1

For a particular script I'm running, I need to have installed from nltk the following packages:

req_modules = ['punkt', 'stopwords', 'averaged_perceptron_tagger', 'maxent_ne_chunker']

I know I can check whether stopwords is downloaded, like this:

import nltk
import os

if 'stopwords' in os.listdir(nltk.data.find('corpora')):
    print(True)
else:
    print(False)

For me, since I've used stopwords before, this works. However, I want to be able to programmatically check if the other three modules are installed, eventually using something like:

if not all(m in os.listdir(nltk.data.find('models')) for m in ['punkt', 'averaged_perceptron_tagger', 'maxent_ne_chunker']:
    # download the ones that aren't already downloaded

They are all labeled as modules in the downloader accessed at nltk.download(). This should be an easy lookup, so I tried something like this to get all downloaded subpackages in one list:

all_downloaded = os.listdir(nltk.data.find("corpora")) + os.listdir(nltk.data.find("models"))
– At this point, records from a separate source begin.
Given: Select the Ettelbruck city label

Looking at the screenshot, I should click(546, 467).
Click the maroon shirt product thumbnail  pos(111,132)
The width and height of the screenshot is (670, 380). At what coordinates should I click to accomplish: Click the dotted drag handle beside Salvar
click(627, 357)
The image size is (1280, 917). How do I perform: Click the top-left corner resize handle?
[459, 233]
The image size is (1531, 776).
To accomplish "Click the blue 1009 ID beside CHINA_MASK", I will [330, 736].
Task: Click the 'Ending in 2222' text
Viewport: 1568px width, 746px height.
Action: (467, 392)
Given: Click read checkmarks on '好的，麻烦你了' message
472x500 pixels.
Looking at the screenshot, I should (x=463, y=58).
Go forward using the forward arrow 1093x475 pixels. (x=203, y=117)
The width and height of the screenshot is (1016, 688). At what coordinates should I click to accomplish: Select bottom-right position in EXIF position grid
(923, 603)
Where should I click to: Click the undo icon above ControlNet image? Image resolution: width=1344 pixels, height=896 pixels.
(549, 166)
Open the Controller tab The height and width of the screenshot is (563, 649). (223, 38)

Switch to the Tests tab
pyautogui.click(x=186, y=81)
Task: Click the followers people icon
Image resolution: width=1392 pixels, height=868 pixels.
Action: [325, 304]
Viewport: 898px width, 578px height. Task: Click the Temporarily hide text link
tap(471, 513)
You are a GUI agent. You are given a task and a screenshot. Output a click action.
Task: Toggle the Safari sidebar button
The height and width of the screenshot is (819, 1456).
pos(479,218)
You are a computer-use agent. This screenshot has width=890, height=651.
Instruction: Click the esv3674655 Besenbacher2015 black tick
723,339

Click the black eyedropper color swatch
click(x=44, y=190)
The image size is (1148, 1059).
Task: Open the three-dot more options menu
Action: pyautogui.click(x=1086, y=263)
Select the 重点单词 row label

But I get the LookupError: Resource 'models' not found. How can I search the 'models' tab in nltk.data just like I can search 'corpora'? I assume the naming conventions for finding these resources is the same, as "corpora" is the same name of the tab seen in the downloader below

enter image description here

Edit:

Taking into account the suggestion below, I tried the code below, but still get an ImportError, even though I have exception-handling. What is going on there?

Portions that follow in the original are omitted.